Kriss — Fri, 01 May 2026 12:14:44 +0000

Your Airflow DAG ran last night. All tasks: green. All durations: normal. Export job completed at 02:14.

Zero rows exported. Nobody knows.

This is the silent failure Airflow's built-in alerting doesn't catch. on_failure_callback fires when a task crashes. It doesn't fire when a task exits 0 after connecting to a stale database replica and processing nothing. That's the failure mode that eats your Monday morning.

This article shows you two ways to add external monitoring to Airflow DAGs — so you get paged for both kinds of failures.

Why Airflow's built-in alerts aren't enough

Airflow gives you several callback hooks:

on_failure_callback — task or DAG run failed
on_success_callback — task or DAG run succeeded
on_retry_callback — task queued for retry
on_execute_callback — task about to start
on_skipped_callback — task raised AirflowSkipException

These are useful. But none of them answer the question that actually matters for data pipelines: did the job do something?

Your export DAG catches a database timeout, logs it, and exits cleanly. Airflow marks it green. No callbacks fire. The data never lands.

You need an independent check — something outside Airflow that asks "did this DAG complete, and did it report non-zero output?" every time the schedule fires.

The approach: dead man's switch + output assertions

A dead man's switch monitor works like this:

You set up a monitor with an expected interval — say, "this DAG should report in every 24 hours"
Your DAG pings the monitor when it completes
If the monitor doesn't hear from the DAG within the window, it alerts you

This catches missed runs, paused DAGs, scheduler issues, and slow drift.

But the more powerful feature is output assertions: you pass a count with your ping, and the monitor alerts if count is 0 — even when the job completed and pinged successfully.

I'll use DeadManCheck for the examples. It's the only cron monitoring tool that supports output assertions, and it has a free tier for up to 5 monitors.

Option 1: DAG-level callback (cleanest approach)

If you want to monitor the whole DAG run — not individual tasks — use on_success_callback and on_failure_callback at the DAG level.

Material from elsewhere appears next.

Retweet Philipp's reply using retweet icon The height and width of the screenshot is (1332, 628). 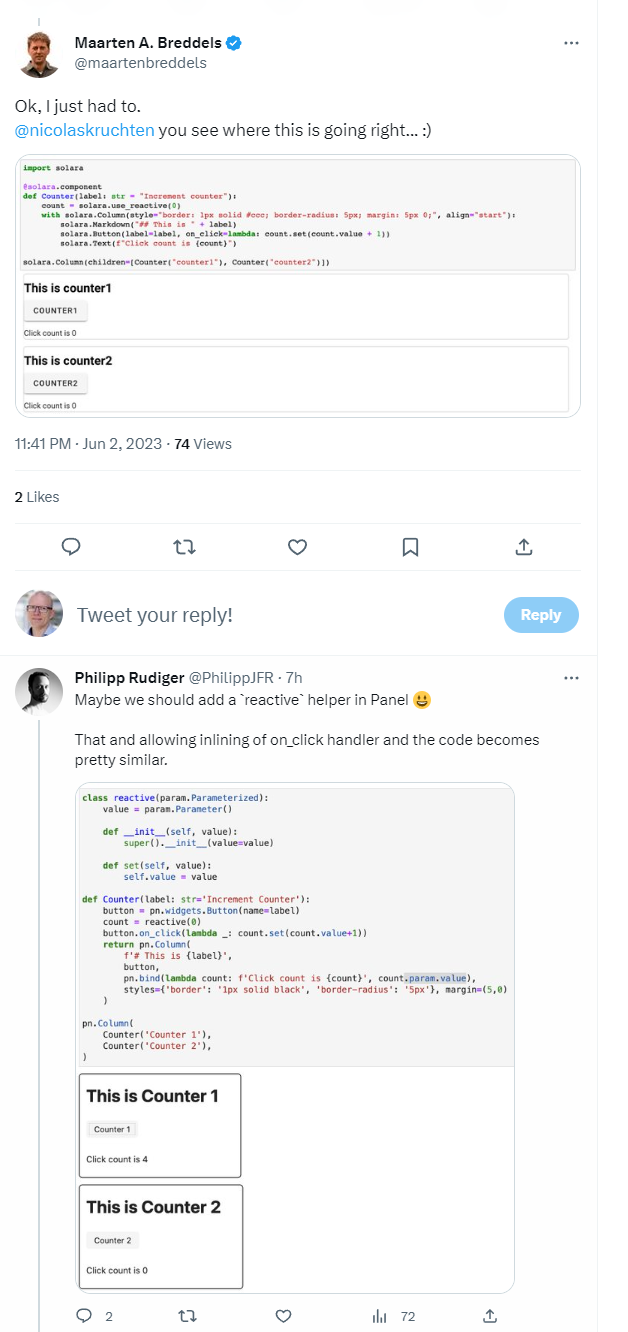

# airflow/dags/daily_export.py
# Airflow 2.x imports. For Airflow 3.x use:
#   from airflow.sdk import DAG
#   from airflow.providers.standard.operators.python import PythonOperator

import requests
import os
from airflow import DAG
from airflow.operators.python import PythonOperator
from datetime import datetime

DEADMANCHECK_TOKEN = os.environ.get("DEADMANCHECK_TOKEN")
BASE_URL = f"https://deadmancheck.io/ping/{DEADMANCHECK_TOKEN}"


def ping_start(context):
    """Signal that the DAG has started — enables duration monitoring."""
    try:
        requests.get(f"{BASE_URL}/start", timeout=5)
    except Exception:
        pass  # never let monitoring break the job


def ping_success(context):
    """Signal success. Pull row count from XCom for output assertion."""
    try:
        rows = context["ti"].xcom_pull(task_ids="export_data", key="rows_exported") or 0
        requests.post(BASE_URL, json={"count": rows}, timeout=5)
    except Exception:
        pass


def ping_failure(context):
    """Signal explicit failure."""
    try:
        requests.get(f"{BASE_URL}/fail", timeout=5)
    except Exception:
        pass


with DAG(
    dag_id="daily_export",
    schedule="0 2 * * *",
    start_date=datetime(2026, 1, 1),
    catchup=False,
    on_success_callback=ping_success,
    on_failure_callback=ping_failure,
) as dag:

    def export_data(**context):
        rows = run_export()
        # Push count to XCom so ping_success can read it
        context["ti"].xcom_push(key="rows_exported", value=rows)
        return rows

    export_task = PythonOperator(
        task_id="export_data",
        python_callable=export_data,
        on_execute_callback=ping_start,  # task-level in 2.x; fires when this task starts
    )

A few things to note:

Wrap every ping in try/except. The monitoring call must never fail the DAG. If DeadManCheck is unreachable, your pipeline keeps running.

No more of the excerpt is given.